Better known as the Lord Howe Island stick insect or Dryococelus australis, this skinny creepy-crawly is not actually a crustacean, nor would you find it on a menu at Red Lobster – great biscuits by the way.
As you might have guessed from the name, these stick instincts were originally from Lord Howe Island, which is located between Australia and New Zealand. The nocturnal stick insects were very common on the island, and they apparently made for excellent fishing bait. Measuring up to 6 inches (15 centimeters) in length, these critters couldn’t fly but they could run very quickly.
Unfortunately, in 1918 the supply ship SS Makambo ran aground off the coast of Lord Howe Island for nine days. The ship was repaired and refloated but the delay near the island allowed black rats to escape the ship, causing an ecological disaster as a result.
Apparently, black rats found the stick bugs to be delicious. By the time the SS Makambo left the island, a death sentence had been passed not just for the stick instinct, but also the Lord Howe thrush, Lord Howe gerygone and a number of other seabirds.
By 1960, the insects were considered to be extinct, with none of them having been sighted since the 1920s. However, the humble tree lobsters raised their middle finger (or whatever the insect equivalent is) to fate.
12.4 miles (20 kilometers) off the coast of Lord Howe island lies Ball’s Pyramid.
Ball’s Pyramid was formed 6.4 million years ago and is the tallest volcanic stack in the world. Basically, it’s big, imposing, and not particularly friendly.
Even though it was discovered in 1788, the peak of Ball’s Pyramid remained unclimbed until the 1960s, when several expeditions attempted to reach the summit. While the peak was conquered in 1965, it was a failed 1964 expedition led by Australian Dick Smith that made an amazing discovery – a dead stick insect on Ball’s Pyramid. The insect was photographed, but no live specimens were found.
This discovery began a four-decade-long game of hide and seek with the crafty tree lobster. Expeditions in later years discovered more examples of dead stick insects, but no live specimens were found. A 2001 expedition discovered droppings under a bush – one of the few plants on the otherwise rocky island.
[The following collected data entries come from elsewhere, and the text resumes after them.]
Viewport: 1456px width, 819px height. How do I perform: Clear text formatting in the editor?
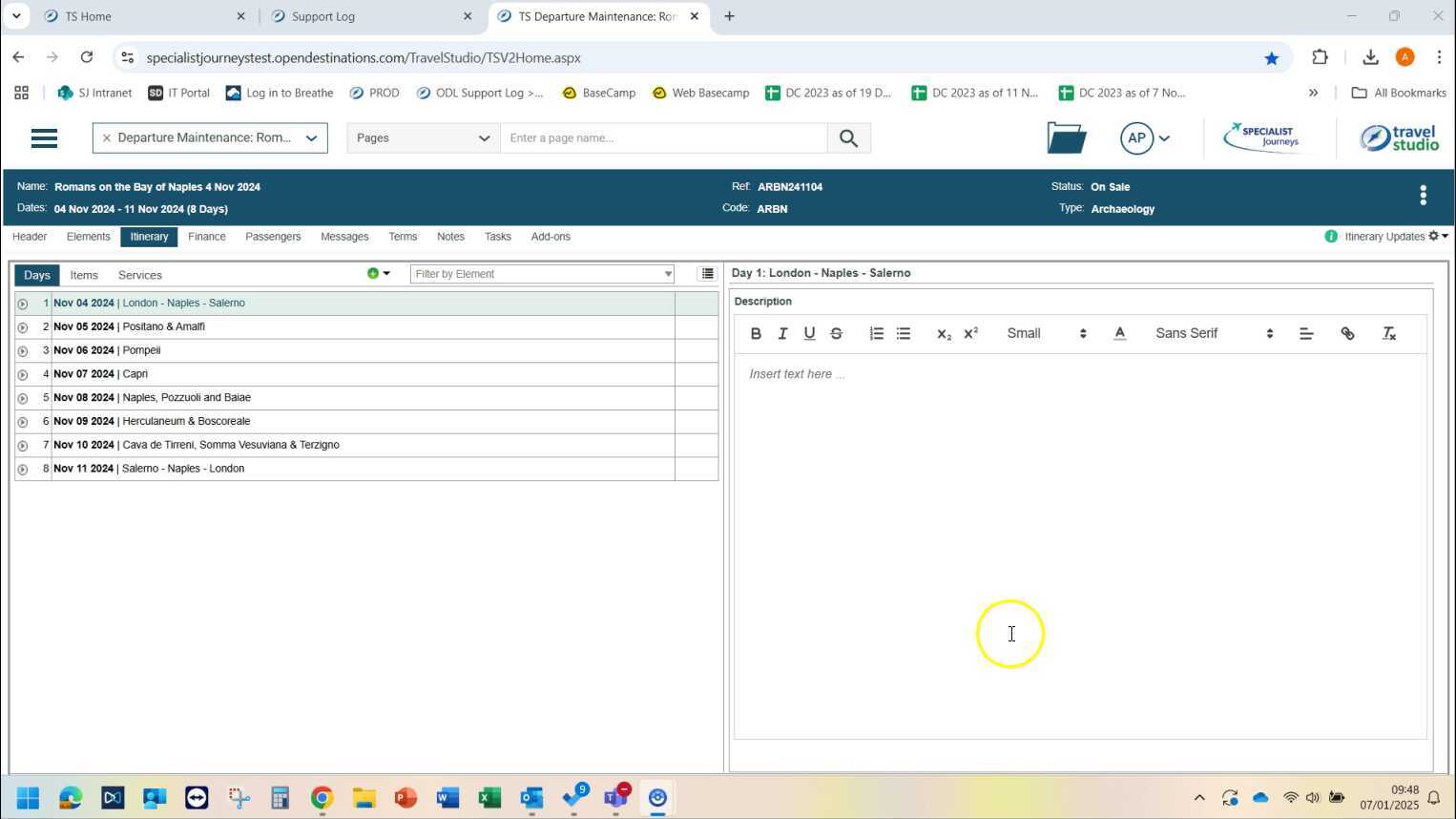[x=1389, y=334]
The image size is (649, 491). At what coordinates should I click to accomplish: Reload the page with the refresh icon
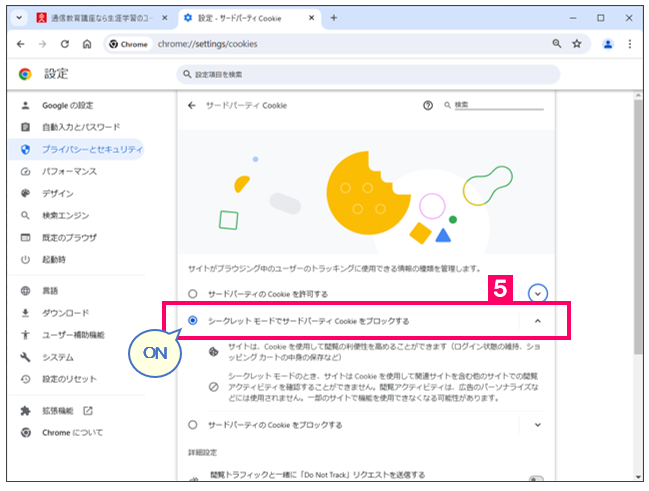click(x=65, y=44)

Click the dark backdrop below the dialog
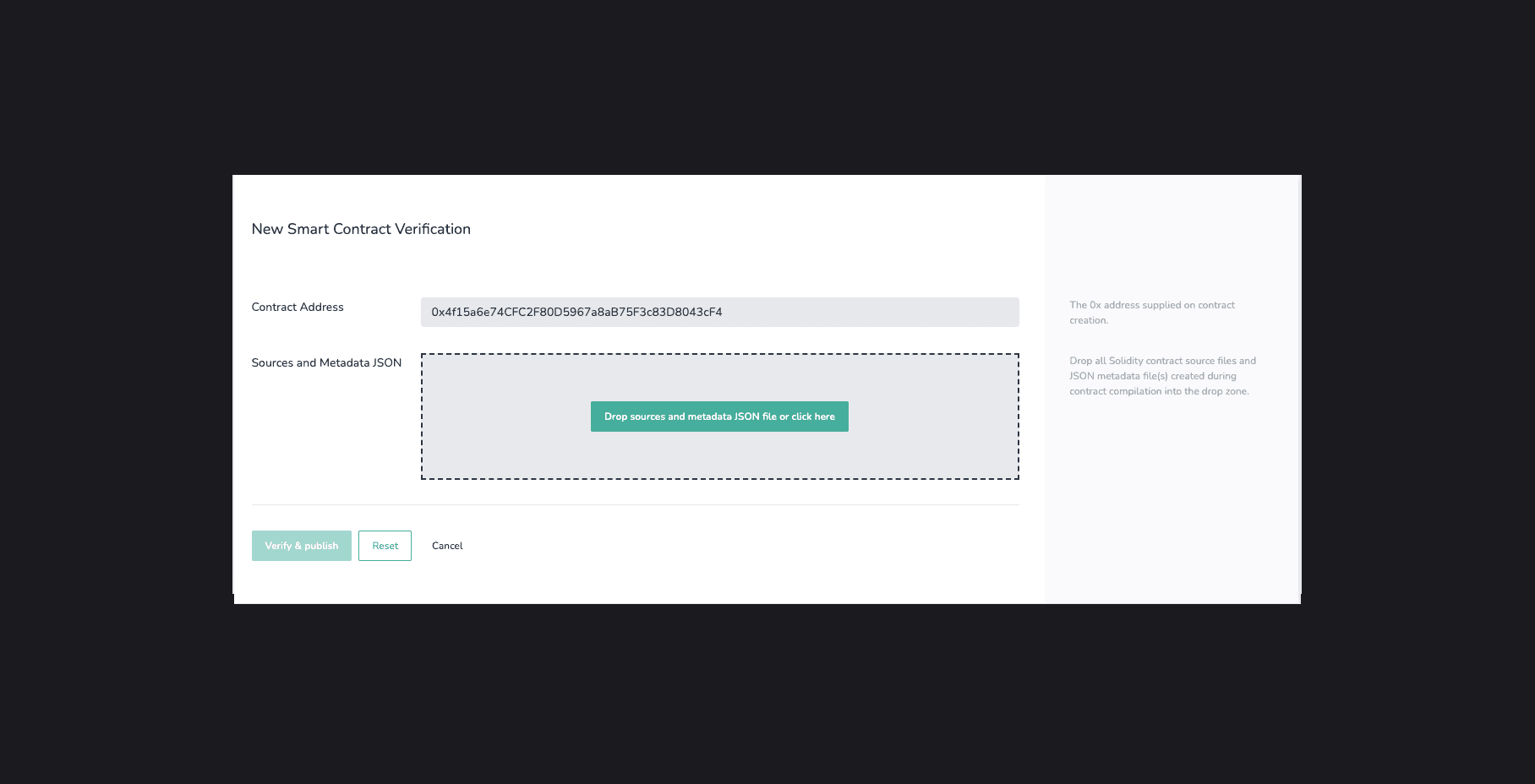point(768,693)
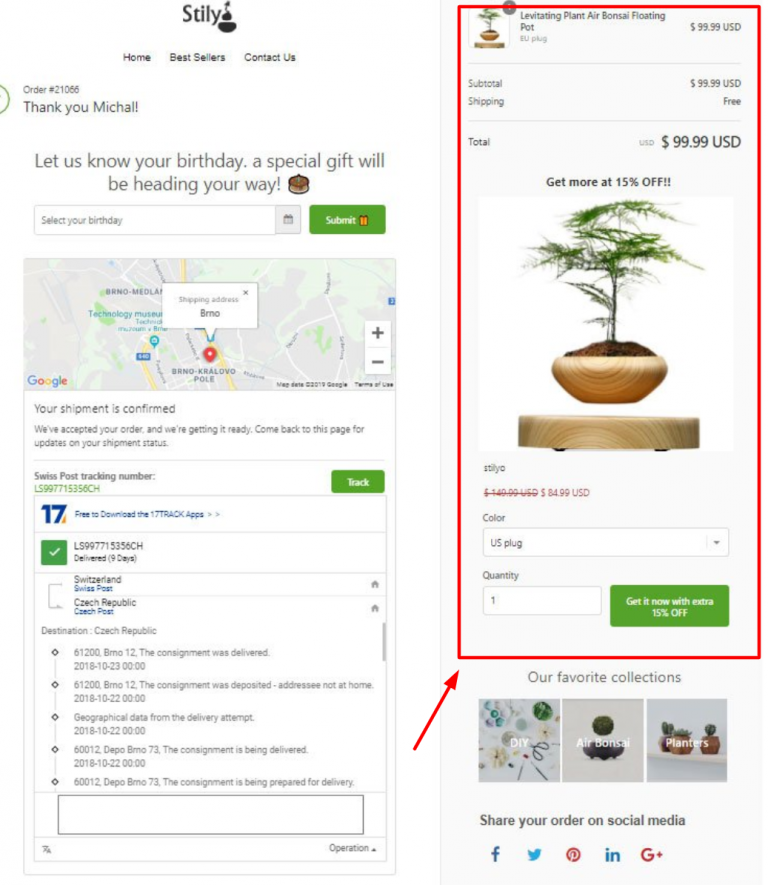Open the Contact Us menu item
Viewport: 768px width, 885px height.
pos(270,57)
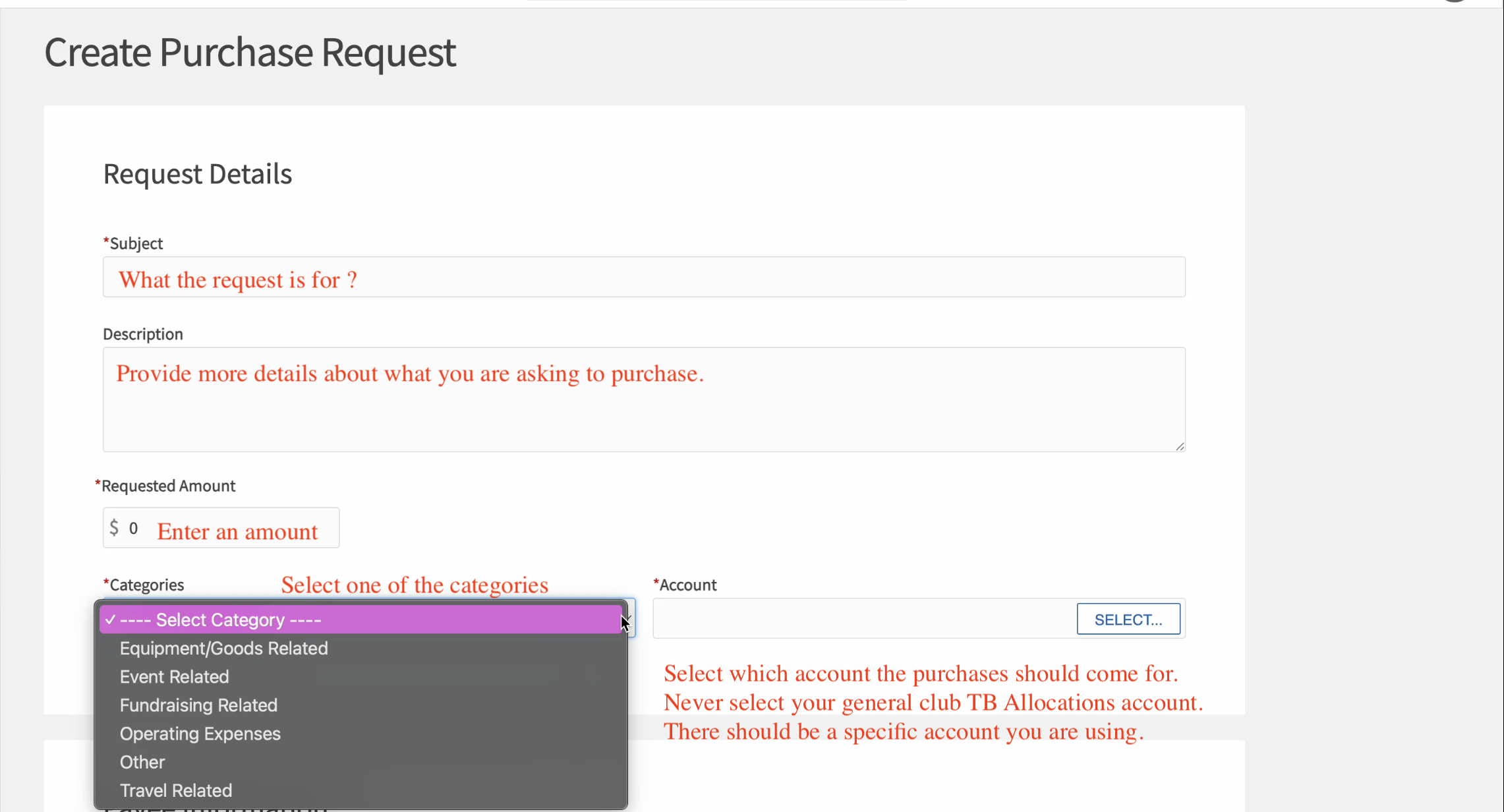Click the Request Details section title
The width and height of the screenshot is (1504, 812).
click(197, 173)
They knew that the poop had to come from somewhere (this is a game mothers have been playing for thousands of years). Knowing that the stick insects were nocturnal, two scientists decided to come back at night – which meant they had to climb 500 feet of rock, in the dark, with just their cameras and flashlights.
A population of 20-30 individual stick insects was identified, making it the rarest insect in the world. No one knows how they got to the island; perhaps they were dropped by a passing bird (they could not have flown as they are the heaviest flightless stick insect in the world).
The survival of the species might have come down to the fact that the insects can reproduce without the presence of males, in a process known as parthogenesis. However, Ball’s Pyramid couldn’t be defined as “hospitable” by any stretch of the imagination.
As if that didn’t complicate things enough, these insects only had a selection of one species of shrub to dine on, making their care and feeding even more difficult. After much debate, it was decided that four of the insects could be taken off for breeding to establish a protected population.
But the fun didn’t end there – when the scientists came back to Ball’s Pyramid to find the four lucky insects, the bush where the tree lobsters were had been knocked down by a rock slide. Horrified, the scientists thought the tree lobsters had been found only to lose them again. But these insects would have none of that.
They had lived through everything else and no landslide was going to take them out. The entomologists found and took their four specimens away as to avoid any future extinction events.
As you can imagine, there were a lot of entomologists purchasing antiperspirant and anti-anxiety meds at this point, and it just got worse. One pair of the insects quickly died. The others, named Adam and Eve, weren’t doing much better. Eve was sick, but since no one had seen these bugs for over 70 years, they had no idea how to help them.
Thankfully, this story has a happy ending. Eve was revived through the efforts of the staff at the Melbourne Zoo, who also went on to successfully breed the pair. There are now hundreds of adults and thousands upon thousands of eggs.
Eggs have also been flown to Bristol, San Diego and Toronto, so that separate populations could be established, further solidifying the safety of this species.
Speaking with NPR, Australian Zookeeper Rohan Cleave said, “It’s a very romantic story, in that there’s always that hope that one day, they may go home.”
For the stick bugs to go home though, the invading black rats would first need to be exterminated. This is an issue of contention for some residents of Lord Howe Island. The current plan to exterminate the rats involved dropping 42 tonnes of poisoned cereal on the island. Some residents worry about the impact of the poison and others aren’t fans of the stick bugs. Either way, it’s unlikely you will see stick bugs on Lord Howe Island anytime soon.
For now the Stick Bugs are in a sort of Jail Cell, on the island but not integrated yet.
While the Lord Howe Island stick insect might not be all that much to look at, it carries a story that speaks to the worst of what humanity can do to the environment, but also of what we can do in its preservation. Perhaps we can all learn a lesson in perseverance from the noble tree lobster.